S4.2.1 Task 4.2

Paired REPORT + SKIP Examples: 67% → 94% Boundary Accuracy

The practical application of few-shot principles: paired examples showing the same pattern with different judgments. A text rule alone achieves 67% boundary accuracy. A single REPORT example pushes it to 72%. Adding a contrasting SKIP example for the same pattern type reaches 94%. The contrast is the decisive element.

The REPORT/SKIP Technique

For a code review finding like “empty catch block”:

REPORT example:

Pattern: empty catch in authentication handler
Judgment: REPORT — security-critical path, swallowed exceptions hide auth failures
Severity: HIGH

SKIP example:

Pattern: empty catch in graceful shutdown cleanup
Judgment: SKIP — intentional silence during shutdown, no user impact
Reasoning: cleanup errors during shutdown are expected and harmless

The pair teaches Claude that the same code pattern (empty catch) requires different judgments based on context. Without the SKIP example, Claude flags every empty catch regardless of context — producing the 35-45% false positive rate that all-positive example sets create.

Impact on False Positives

Adding 2 SKIP examples to an existing REPORT-only set:

MetricBeforeAfter
False positives38%9%
Missed real bugsbaseline+1%

A 76% reduction in false positives with only 1% increase in missed bugs. The SKIP examples teach restraint without teaching blindness.

When to Use Paired Examples

Target paired REPORT/SKIP examples at the categories with the highest false positive rates first.

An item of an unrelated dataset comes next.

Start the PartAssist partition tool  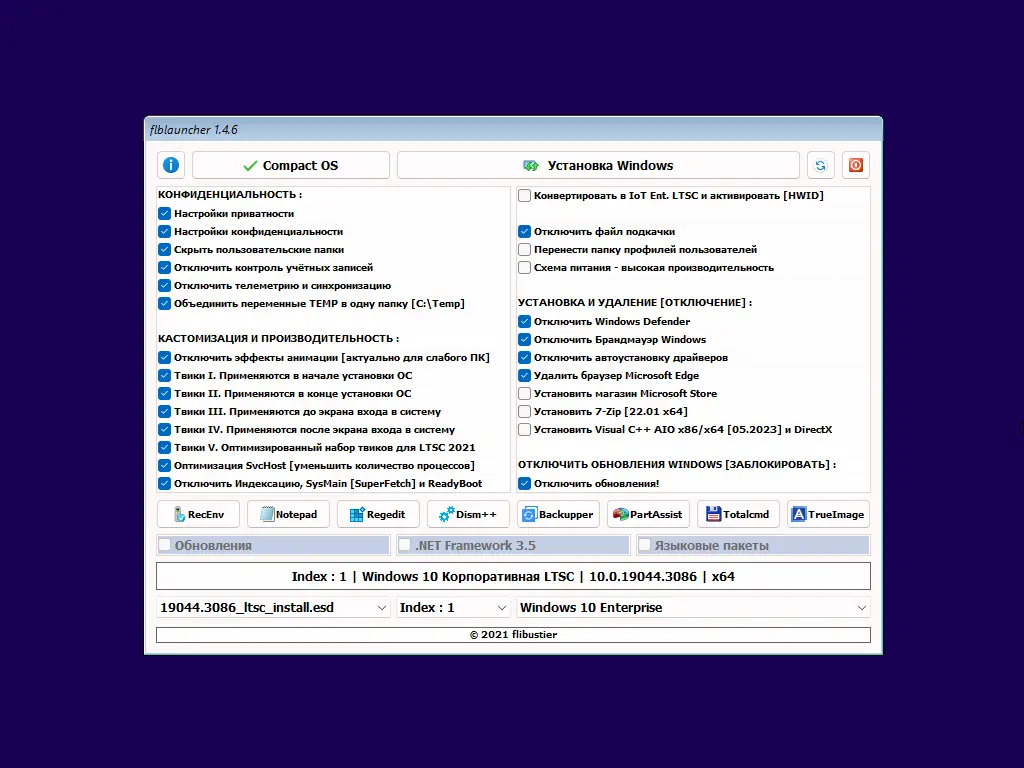648,513
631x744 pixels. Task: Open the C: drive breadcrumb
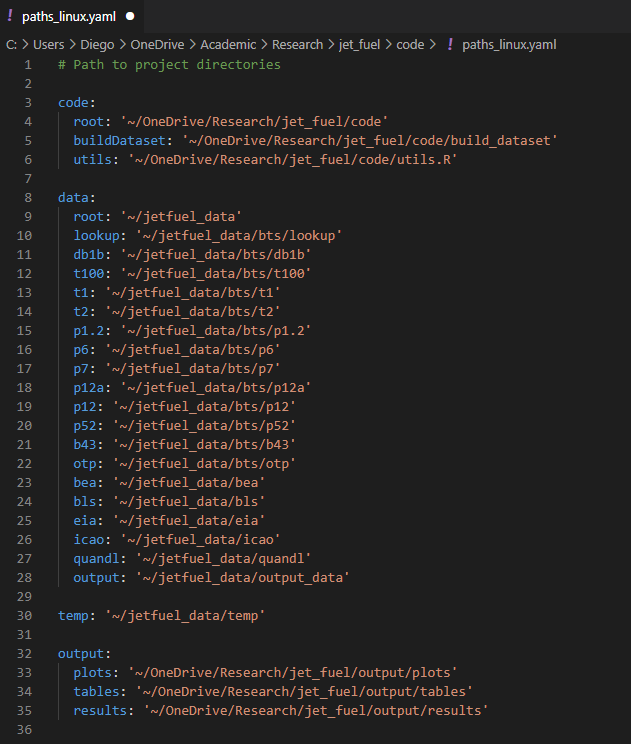[12, 44]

A category at 40% false positives benefits enormously from a SKIP example. A category at 5% false positives may not need one.

The priority ordering:

  1. Identify the highest-FP category
  2. Create a SKIP example for the most common false positive pattern in that category
  3. Pair it with the existing REPORT example (or create both)
  4. Measure the impact before moving to the next category

Reasoning Is Essential

The reasoning in each example is not optional decoration. It is the teaching mechanism.

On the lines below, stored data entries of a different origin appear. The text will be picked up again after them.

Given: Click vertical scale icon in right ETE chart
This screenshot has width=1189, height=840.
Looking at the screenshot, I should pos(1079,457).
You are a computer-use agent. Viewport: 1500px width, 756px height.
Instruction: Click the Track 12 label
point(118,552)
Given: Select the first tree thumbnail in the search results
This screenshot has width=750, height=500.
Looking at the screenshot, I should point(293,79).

“SKIP — intentional silence during shutdown” tells Claude WHY this pattern is acceptable. Without the reasoning, Claude sees two contradictory examples (same pattern, different judgments) and cannot generalize to new contexts. With the reasoning, Claude learns the decision logic: “empty catch in security context → flag; empty catch in cleanup context → skip.”

Do not abbreviate reasoning to fit more examples. Two examples with full reasoning outperform four examples with truncated reasoning.

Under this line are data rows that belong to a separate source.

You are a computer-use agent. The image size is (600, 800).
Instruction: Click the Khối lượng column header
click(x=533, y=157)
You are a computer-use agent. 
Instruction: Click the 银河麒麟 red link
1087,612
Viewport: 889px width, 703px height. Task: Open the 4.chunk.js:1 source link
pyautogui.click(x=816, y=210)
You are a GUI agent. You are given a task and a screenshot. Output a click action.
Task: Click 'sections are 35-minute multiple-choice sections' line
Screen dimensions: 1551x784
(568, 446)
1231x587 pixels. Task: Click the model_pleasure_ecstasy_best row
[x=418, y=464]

Combined with CLAUDE.md and CI

In CI pipelines, paired examples belong in CLAUDE.md alongside review criteria. They load automatically for every claude -p review run. The examples calibrate judgment; the text criteria provide the framework; --json-schema guarantees the output structure. Three mechanisms, each handling a different dimension of review quality.

For escalation design in agentic systems, the same principle applies: include both “should escalate” AND “should handle autonomously” examples. Few-shot examples should reinforce escalation rules (like “customer requests human → immediate escalation”), never teach overriding them.


One-liner: Pair every REPORT example with a contrasting SKIP example for the same pattern — the contrast teaches boundary judgment that single-type examples cannot, cutting false positives from 38% to 9%.